The human intestinal tract is home to trillions of “friendly” bacteria that are crucial in maintaining good health. These bacteria are instrumental in protecting against tummy problems, supporting digestion and absorption of nutrients. The balance of this gut micro flora is also intrinsically linked with immunity, ensuring a positive balance of beneficial gut bacteria will give your immune system a fighting chance of beating off the majority of opportunistic pathogens.

Antacids, antibiotics and low fibre refined diets all disrupt this delicate balance. This is possibly why an estimated 1 in 5 adults in the UK suffer from gastrointestinal complaints. Rebalancing the gut micro flora through the diet or by taking a “probiotic” supplement containing strains of friendly bacteria has been shown to help maintain the health of the intestinal tract and aid digestion, reduced bloating and the establishment of a regular bowel habits.

A change of food may upset a sensitive tummy

Our immune system is used to dealing with bacterial or viral challenges on a regular basis, but when we travel we can encounter different or possibly more pathogenic strains that then cause us to become ill. A change of food may also upset a sensitive tummy, as well as traveller’s diarrhoea people may also suffer from bloating or discomfort. You can reduce your chances of falling ill by giving your immune system and gut flora extra support by taking a probiotic supplement before jetting off to exotic destinations. Closer to home evidence continues to grow that probiotic supplements are a key element in the management of IBS, a combination of L.plantarum and L.acidophilus has been found to be especially effective.

» YOUR TASK: According to the passage on gut bacteria, what share of adults in the UK are estimated to suffer from gastrointestinal complaints?

» DATASET:
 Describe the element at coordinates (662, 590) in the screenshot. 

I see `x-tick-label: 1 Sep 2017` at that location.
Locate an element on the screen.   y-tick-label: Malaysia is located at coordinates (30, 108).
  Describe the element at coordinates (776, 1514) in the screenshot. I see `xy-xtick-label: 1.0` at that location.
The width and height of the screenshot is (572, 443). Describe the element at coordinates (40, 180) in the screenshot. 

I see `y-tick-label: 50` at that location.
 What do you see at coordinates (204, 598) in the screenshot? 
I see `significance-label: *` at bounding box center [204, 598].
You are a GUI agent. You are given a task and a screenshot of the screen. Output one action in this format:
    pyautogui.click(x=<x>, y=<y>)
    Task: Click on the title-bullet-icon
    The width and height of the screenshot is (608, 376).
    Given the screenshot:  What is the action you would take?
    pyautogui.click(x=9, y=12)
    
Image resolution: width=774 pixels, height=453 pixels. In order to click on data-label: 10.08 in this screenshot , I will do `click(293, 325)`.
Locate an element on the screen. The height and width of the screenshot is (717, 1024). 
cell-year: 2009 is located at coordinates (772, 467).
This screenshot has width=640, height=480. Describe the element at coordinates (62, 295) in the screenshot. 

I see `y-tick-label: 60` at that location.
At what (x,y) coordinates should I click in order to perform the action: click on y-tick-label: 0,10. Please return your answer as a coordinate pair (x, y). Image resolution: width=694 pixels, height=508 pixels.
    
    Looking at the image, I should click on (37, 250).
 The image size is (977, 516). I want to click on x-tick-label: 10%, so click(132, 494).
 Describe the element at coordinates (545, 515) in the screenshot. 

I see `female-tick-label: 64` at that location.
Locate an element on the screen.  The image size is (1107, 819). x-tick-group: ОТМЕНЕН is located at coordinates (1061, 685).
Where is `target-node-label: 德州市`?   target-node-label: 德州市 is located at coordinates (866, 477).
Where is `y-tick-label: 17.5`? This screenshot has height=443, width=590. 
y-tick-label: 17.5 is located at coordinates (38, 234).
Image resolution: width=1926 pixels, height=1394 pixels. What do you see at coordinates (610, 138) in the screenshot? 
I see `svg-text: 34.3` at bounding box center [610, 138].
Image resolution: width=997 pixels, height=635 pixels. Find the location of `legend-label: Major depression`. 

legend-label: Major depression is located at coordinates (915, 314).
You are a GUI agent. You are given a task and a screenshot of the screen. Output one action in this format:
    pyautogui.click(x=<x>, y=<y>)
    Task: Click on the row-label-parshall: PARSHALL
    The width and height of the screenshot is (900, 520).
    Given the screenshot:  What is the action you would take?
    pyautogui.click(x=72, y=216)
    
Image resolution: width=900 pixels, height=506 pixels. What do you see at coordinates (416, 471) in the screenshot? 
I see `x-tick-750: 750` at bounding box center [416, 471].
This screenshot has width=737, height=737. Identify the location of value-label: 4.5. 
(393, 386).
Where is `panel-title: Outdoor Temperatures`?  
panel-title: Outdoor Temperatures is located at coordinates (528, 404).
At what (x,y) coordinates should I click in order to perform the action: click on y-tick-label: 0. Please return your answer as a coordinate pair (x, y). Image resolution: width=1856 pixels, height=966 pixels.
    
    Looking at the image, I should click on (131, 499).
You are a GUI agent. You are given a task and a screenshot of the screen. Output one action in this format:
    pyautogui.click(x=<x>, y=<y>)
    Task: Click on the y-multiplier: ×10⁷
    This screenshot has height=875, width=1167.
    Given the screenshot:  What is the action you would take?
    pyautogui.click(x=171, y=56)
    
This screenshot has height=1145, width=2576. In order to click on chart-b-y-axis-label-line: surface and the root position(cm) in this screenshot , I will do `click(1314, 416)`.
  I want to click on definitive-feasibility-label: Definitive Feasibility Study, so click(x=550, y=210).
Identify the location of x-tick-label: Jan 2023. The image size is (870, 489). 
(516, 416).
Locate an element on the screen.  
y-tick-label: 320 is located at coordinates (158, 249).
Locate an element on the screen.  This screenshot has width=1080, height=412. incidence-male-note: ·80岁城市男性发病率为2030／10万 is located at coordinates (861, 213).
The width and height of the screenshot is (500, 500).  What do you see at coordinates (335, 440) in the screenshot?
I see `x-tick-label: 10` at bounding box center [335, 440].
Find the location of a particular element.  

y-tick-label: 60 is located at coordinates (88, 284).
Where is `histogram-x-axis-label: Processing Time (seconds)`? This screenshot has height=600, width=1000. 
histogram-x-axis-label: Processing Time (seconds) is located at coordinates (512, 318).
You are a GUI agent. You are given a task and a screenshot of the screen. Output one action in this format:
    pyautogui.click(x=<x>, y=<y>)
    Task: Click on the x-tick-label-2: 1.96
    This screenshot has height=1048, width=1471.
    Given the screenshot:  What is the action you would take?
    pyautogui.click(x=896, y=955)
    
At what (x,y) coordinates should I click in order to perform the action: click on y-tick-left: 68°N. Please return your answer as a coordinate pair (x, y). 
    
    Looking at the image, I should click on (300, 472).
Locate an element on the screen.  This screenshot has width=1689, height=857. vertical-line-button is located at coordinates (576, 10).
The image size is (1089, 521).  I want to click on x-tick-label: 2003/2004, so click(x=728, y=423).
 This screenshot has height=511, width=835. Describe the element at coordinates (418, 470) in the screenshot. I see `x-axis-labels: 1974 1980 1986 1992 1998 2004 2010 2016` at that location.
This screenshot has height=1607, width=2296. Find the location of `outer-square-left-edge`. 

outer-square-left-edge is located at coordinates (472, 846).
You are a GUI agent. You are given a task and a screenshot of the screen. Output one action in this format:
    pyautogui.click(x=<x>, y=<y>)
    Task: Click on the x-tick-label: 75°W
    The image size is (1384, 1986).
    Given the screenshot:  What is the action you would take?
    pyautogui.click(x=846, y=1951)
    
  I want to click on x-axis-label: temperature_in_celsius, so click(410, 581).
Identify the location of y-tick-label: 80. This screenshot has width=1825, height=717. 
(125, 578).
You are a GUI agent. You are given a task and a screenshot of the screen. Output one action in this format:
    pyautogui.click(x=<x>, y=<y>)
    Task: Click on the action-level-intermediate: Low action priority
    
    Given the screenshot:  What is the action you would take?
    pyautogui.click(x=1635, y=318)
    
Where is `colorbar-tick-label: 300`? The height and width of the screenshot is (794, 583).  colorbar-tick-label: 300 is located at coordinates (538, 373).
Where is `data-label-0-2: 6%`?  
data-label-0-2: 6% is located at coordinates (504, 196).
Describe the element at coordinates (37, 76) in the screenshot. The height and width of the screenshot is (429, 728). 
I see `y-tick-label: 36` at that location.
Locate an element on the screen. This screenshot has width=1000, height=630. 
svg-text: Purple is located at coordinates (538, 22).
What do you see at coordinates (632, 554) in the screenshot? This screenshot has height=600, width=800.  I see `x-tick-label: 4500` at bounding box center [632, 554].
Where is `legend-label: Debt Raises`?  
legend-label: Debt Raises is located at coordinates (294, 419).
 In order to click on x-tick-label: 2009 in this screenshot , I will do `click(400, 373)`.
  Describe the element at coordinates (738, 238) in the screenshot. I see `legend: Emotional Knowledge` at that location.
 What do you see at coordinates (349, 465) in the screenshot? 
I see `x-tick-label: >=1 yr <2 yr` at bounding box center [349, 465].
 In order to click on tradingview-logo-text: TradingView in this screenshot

» ANSWER SECTION: An estimated 1 in 5 adults.